Toutefois, après plus d’un siècle d’existence, on peut se demander s’ils ne vont pas accepter un modus vivendi avec la société. Ils ont commencé à négocier avec les gouvernements à propos de points conflictuels, ils se sont lancés dans l’action humanitaire, actuellement consensuelle. Ils acceptent de voter lors des élections politiques 35, ils se syndiquent, ils discutent avec les chirurgiens des transfusions sanguines, ils inscrivent leurs enfants dans les centres de loisirs bien qu’ils puissent y être victimes d’une « mauvaise influence », ils ont négocié un service civil. Il est possible que le jéhovisme évolue vers une insertion plus grande dans le monde en gardant l’essentiel de ses croyances et de ses pratiques 36 et qu’il devienne donc une dénomination classique. En France, les responsables qui ne sont pas obnubilés par la lutte antisecte semblent apprécier leur effort d’intégration dans la société civile. Mais le modus vivendi n’est pas encore atteint.

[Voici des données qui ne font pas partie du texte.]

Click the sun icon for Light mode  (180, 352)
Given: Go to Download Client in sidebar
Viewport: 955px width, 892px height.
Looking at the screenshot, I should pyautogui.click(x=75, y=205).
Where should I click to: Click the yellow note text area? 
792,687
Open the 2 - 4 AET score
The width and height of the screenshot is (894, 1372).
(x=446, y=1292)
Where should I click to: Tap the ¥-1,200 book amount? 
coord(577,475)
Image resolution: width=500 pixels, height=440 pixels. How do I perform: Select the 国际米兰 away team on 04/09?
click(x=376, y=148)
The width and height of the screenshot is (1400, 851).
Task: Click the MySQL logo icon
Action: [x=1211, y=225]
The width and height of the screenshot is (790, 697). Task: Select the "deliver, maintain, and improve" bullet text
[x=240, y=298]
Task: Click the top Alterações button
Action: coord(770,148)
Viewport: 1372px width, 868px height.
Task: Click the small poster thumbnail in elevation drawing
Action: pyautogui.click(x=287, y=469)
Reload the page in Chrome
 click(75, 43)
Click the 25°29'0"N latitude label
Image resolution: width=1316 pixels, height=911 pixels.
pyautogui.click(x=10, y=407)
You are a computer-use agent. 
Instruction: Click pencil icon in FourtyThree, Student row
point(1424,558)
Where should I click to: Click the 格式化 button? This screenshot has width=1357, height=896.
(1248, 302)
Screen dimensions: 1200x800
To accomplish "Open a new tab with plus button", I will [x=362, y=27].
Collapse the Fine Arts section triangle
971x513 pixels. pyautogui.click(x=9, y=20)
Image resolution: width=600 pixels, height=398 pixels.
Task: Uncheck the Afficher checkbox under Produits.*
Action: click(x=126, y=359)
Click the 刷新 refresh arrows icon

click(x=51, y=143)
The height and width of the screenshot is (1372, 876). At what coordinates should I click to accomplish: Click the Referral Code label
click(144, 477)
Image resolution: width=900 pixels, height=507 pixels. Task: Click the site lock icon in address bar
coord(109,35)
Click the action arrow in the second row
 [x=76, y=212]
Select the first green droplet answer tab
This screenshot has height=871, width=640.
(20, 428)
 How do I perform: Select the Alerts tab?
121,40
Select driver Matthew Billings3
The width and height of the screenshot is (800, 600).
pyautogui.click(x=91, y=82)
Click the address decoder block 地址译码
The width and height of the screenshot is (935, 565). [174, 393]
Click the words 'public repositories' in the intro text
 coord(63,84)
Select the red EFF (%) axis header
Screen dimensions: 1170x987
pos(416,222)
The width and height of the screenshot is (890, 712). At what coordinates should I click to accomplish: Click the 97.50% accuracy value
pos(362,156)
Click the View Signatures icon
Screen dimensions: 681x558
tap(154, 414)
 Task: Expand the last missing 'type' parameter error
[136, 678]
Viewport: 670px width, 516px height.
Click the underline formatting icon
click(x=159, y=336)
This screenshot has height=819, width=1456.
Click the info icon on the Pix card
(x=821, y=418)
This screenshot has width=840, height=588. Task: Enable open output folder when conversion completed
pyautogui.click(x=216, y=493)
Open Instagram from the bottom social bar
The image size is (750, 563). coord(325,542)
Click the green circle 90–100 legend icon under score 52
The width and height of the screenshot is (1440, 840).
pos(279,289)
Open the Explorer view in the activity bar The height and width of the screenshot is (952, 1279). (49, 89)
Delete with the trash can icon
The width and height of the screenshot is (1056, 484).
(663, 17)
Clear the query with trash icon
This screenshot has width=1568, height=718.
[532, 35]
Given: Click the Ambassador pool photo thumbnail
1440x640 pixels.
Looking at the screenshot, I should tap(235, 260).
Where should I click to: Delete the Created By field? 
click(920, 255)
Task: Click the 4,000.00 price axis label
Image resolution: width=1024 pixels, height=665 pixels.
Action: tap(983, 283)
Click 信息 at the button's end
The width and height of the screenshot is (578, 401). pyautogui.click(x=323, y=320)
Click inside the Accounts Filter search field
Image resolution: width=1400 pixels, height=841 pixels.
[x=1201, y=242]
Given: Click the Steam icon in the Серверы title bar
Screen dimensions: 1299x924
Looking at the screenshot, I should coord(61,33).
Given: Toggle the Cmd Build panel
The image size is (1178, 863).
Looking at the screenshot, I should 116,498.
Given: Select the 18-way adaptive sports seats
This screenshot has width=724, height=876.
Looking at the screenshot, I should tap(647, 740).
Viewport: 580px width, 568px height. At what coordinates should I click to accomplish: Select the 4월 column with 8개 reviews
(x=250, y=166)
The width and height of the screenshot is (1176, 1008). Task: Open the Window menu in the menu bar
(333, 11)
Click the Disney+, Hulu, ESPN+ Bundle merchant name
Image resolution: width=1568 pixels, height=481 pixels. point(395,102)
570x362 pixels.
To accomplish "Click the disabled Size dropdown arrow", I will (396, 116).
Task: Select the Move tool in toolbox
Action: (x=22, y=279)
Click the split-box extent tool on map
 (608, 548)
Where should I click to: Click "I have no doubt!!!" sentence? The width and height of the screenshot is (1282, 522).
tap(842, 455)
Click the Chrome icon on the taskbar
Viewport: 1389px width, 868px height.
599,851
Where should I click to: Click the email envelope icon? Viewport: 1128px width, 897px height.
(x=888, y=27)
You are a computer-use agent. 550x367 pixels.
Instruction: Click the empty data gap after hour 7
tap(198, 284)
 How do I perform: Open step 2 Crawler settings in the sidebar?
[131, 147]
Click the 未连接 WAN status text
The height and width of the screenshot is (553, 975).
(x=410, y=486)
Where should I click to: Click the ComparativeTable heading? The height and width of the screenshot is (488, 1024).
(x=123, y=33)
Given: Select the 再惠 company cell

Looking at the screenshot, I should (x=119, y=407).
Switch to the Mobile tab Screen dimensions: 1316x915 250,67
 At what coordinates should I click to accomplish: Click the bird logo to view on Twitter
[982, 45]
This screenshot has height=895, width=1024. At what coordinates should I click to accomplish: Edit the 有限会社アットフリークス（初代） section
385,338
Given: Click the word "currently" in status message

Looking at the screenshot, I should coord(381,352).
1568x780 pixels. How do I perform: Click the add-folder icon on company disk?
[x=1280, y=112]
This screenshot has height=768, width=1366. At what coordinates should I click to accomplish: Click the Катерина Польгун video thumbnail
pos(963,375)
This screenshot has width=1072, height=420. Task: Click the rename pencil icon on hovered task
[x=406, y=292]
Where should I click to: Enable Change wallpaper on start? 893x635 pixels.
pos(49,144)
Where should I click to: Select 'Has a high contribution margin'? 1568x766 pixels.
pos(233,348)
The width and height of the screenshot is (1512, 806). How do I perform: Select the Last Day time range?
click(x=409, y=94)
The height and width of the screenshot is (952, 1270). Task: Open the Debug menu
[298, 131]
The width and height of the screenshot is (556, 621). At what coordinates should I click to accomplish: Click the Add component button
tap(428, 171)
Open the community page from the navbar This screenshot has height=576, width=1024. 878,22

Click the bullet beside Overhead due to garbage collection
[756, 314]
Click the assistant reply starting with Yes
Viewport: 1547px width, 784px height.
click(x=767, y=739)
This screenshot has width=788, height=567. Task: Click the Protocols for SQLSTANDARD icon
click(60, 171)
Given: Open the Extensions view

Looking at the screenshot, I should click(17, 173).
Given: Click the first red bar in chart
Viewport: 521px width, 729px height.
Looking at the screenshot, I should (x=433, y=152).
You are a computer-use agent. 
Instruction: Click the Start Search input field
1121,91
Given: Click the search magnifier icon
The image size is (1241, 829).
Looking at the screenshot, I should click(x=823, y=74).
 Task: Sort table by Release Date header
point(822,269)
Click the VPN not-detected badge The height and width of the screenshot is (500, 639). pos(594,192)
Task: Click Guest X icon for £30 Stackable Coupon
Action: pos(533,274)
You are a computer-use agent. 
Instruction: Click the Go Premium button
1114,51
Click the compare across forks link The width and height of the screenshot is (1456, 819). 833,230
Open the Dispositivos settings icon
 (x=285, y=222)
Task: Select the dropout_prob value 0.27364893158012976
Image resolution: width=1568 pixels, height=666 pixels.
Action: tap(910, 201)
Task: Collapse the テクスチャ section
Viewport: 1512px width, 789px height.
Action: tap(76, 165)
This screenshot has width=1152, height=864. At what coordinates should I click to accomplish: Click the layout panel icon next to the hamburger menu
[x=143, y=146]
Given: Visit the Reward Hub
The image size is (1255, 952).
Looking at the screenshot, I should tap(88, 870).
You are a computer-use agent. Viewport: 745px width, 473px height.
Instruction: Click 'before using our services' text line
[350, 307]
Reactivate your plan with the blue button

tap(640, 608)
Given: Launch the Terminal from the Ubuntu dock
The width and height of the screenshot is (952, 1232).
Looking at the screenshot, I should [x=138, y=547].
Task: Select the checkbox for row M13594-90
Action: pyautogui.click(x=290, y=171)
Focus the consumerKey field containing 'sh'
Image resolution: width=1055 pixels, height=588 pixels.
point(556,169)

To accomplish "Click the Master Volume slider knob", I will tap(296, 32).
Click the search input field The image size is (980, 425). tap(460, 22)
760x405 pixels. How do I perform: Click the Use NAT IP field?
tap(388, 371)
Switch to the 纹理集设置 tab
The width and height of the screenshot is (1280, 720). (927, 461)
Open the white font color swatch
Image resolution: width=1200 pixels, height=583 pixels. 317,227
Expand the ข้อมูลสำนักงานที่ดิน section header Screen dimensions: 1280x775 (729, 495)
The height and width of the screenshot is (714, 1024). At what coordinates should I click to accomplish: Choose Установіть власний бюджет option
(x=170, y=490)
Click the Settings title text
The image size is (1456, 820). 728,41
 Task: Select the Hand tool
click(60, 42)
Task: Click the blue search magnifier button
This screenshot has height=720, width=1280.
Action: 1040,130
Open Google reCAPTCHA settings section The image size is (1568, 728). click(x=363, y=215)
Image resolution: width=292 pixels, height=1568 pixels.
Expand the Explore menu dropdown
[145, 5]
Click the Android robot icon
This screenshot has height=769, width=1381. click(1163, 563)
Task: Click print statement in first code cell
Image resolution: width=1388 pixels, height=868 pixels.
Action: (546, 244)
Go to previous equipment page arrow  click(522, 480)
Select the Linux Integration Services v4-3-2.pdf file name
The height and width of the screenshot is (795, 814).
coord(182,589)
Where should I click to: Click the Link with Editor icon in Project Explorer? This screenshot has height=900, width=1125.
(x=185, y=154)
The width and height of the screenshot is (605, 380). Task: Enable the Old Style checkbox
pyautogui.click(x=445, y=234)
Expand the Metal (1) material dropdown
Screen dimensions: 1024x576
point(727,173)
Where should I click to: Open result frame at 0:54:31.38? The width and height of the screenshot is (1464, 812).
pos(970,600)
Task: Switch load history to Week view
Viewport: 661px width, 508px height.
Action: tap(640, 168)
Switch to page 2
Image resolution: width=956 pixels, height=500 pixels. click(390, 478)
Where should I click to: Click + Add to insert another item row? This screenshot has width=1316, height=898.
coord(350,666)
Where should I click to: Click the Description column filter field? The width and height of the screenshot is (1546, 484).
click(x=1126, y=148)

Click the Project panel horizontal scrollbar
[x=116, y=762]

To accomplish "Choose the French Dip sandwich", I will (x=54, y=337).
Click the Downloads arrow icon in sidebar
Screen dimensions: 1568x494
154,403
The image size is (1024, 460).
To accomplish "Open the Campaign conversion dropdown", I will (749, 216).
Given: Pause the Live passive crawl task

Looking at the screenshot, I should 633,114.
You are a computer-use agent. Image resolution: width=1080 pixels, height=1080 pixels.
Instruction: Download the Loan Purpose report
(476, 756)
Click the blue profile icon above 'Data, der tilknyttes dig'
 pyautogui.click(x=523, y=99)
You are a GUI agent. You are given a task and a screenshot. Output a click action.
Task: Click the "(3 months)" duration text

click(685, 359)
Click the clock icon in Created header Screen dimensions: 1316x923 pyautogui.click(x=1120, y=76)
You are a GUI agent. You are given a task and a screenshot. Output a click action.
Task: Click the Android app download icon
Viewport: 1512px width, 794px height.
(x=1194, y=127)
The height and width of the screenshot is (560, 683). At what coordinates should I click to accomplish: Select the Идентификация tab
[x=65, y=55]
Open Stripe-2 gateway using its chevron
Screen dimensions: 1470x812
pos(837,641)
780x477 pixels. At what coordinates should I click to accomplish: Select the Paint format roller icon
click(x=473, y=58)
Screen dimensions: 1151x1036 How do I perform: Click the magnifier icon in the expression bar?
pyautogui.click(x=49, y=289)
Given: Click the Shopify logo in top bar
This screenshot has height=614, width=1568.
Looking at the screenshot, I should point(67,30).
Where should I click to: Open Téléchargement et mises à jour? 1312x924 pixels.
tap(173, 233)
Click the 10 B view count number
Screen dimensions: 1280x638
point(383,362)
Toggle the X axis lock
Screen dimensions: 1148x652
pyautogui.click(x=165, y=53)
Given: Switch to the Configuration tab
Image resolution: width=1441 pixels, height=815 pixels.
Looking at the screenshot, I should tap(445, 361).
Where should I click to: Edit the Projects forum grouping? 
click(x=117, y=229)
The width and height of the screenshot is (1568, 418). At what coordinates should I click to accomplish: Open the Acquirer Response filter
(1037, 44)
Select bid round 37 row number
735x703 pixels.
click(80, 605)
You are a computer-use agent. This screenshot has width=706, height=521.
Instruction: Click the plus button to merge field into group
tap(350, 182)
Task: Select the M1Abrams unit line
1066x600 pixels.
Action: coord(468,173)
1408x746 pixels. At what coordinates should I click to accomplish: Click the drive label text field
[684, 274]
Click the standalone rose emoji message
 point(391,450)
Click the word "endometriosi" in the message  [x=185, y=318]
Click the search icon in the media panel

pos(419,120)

La répression des Témoins dans l’Allemagne nazie et dans les autres dictatures dépend de la volonté d’un pouvoir politique. Toutefois, les attaques contre les Mormons, contre l’Armée du Salut, contre la Science chrétienne ou en partie contre les Témoins de Jéhovah jusqu’à la Seconde Guerre mondiale aux États-Unis trouvent le plus souvent leur source chez divers acteurs sociaux (population, groupes patriotiques, médecins, ministres des autres cultes). Il serait donc plus judicieux de parler d’une réaction des pouvoirs sociaux, même si ce terme est difficile à définir sociologiquement.

7. Les sectes du XIXe siècle ont-elles été « hérétiques » ou déviantes ?

Au sens canonique, l’hérétique est une personne dont les opinions sont « choisies par la perception humaine contrairement à la Sainte Écriture, avouées en public et défendues avec obstination », en résistant à l’autorité de l’Eglise et donc en lui posant un problème politique 37. Pour Jean-Claude Schmitt, cette notion qui se manifesta au XIe siècle avec l’instauration d’une autorité centrale capable de désigner l’hérésie, s’estompait déjà au XVe siècle. La qualification d’hérésie ne s’applique pas aux innovateurs religieux du XIXe siècle américain. Pour diverses causes.
La première est la base religieuse des États-Unis. Entre 1800 et 1855, le protestantisme a doublé ses effectifs 38. Celui-ci n’est pas monolithique. Le christianisme y est décliné en de multiples Églises et dénominations théologiquement diversifiées qui ne peuvent pas se déclarer garantes d’un dogme et qui désigneraient l’hérésie. Il existe seulement des limites au-delà desquelles on ne peut plus se prétendre protestant. Par exemple, on sait que l’Eglise de la Science chrétienne n’appartient pas au protestantisme même le plus libéral. La deuxième est le fait que certaines de ces dénominations présentes aux États-Unis sont les héritières de mouvements persécutés en Europe et que la notion de liberté religieuse est ancrée en elles. Enfin, le XIXe siècle fut marqué par une profonde mutation industrielle qui déboucha sur l’avènement du « big busines ». Le paysage religieux s’est calqué sur le modèle du marché avec une offre de gestion du salut qui s’est diversifiée selon un modèle qui s’est étendu par la suite à tout le monde occidental. Nous renvoyons ici au Heretical Imperative de Peter Berger 39.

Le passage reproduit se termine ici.